Destroyer
4 stars
Director: Karyn Kusama
Stars: Nicole Kidman, Sebastian Stan, Toby Kebbell, Tatiana Maslany
Duration: 121 mins
Class: 15
KRS Releasing Ltd

When Nicole Kidman won her Oscar for her performance as Virginia Woolf in the sublime The Hours in 2003, there seemed to be as much focus on the prosthetics used to recreate the dominant nose of the famed author for the actor as on her performance itself. So who knows (or should that be ‘nose’?) what people will say when they get the first glimpse of the actor in Destroyer? Kidman is utterly unrecognisable as LAPD detective Erin Bell whose life has been blighted by her involvement in an undercover operation some years earlier.

▸ **RECORDS SHOWN**
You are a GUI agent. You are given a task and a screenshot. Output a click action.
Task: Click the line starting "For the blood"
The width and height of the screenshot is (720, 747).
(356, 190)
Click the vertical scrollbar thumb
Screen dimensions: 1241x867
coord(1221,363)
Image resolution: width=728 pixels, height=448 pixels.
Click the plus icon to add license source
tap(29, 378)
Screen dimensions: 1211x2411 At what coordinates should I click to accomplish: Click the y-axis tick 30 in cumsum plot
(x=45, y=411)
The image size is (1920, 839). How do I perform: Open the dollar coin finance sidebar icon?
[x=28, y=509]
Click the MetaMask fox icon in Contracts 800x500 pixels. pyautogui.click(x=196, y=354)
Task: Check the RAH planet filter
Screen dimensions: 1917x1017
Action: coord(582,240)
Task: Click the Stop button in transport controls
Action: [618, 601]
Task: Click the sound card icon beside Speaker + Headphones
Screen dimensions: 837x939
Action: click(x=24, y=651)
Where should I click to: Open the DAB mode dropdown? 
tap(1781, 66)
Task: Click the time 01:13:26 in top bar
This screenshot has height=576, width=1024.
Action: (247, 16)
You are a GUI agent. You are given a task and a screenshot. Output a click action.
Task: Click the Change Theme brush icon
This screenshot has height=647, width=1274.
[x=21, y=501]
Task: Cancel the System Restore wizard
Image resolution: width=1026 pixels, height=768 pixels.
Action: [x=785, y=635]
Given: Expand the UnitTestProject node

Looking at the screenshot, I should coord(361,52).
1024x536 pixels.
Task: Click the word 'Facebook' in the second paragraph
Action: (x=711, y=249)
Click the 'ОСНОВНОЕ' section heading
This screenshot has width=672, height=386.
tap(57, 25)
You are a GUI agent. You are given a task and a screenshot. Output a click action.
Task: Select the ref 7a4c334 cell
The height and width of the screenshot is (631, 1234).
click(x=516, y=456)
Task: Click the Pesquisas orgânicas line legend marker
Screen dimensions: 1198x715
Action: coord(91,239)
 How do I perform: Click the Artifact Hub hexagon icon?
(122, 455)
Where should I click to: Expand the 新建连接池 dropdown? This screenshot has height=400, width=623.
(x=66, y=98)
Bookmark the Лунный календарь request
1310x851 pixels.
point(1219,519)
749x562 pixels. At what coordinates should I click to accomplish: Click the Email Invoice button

▸ **WHAT TO DO**
A – Answer these questions about the Destroyer review, one answer per line, marked to match.
(i) Who directed the film?
(ii) How long does the film run?
(iii) Which character does Nicole Kidman play in it?
B – Quote the part of the Destroyer review that opens with the words containing "When Nicole Kidman" and closes with "some years earlier.".
C – Does each statement agree with the Destroyer review? Answer yes or no for each, marked to match, and quote the words of the review that decide it.
(i) Nicole Kidman won her Oscar for playing Virginia Woolf.
(ii) The film is rated 12.
(iii) The review gives the film five stars.

▸ **RESPONSES BY TASK**
A –
(i) Karyn Kusama
(ii) 121 mins
(iii) LAPD detective Erin Bell

B –
When Nicole Kidman won her Oscar for her performance as Virginia Woolf in the sublime The Hours in 2003, there seemed to be as much focus on the prosthetics used to recreate the dominant nose of the famed author for the actor as on her performance itself. So who knows (or should that be ‘nose’?) what people will say when they get the first glimpse of the actor in Destroyer? Kidman is utterly unrecognisable as LAPD detective Erin Bell whose life has been blighted by her involvement in an undercover operation some years earlier.

C –
(i) Yes: "When Nicole Kidman won her Oscar for her performance as Virginia Woolf in the sublime The Hours in 2003"
(ii) No: "Class: 15"
(iii) No: "4 stars"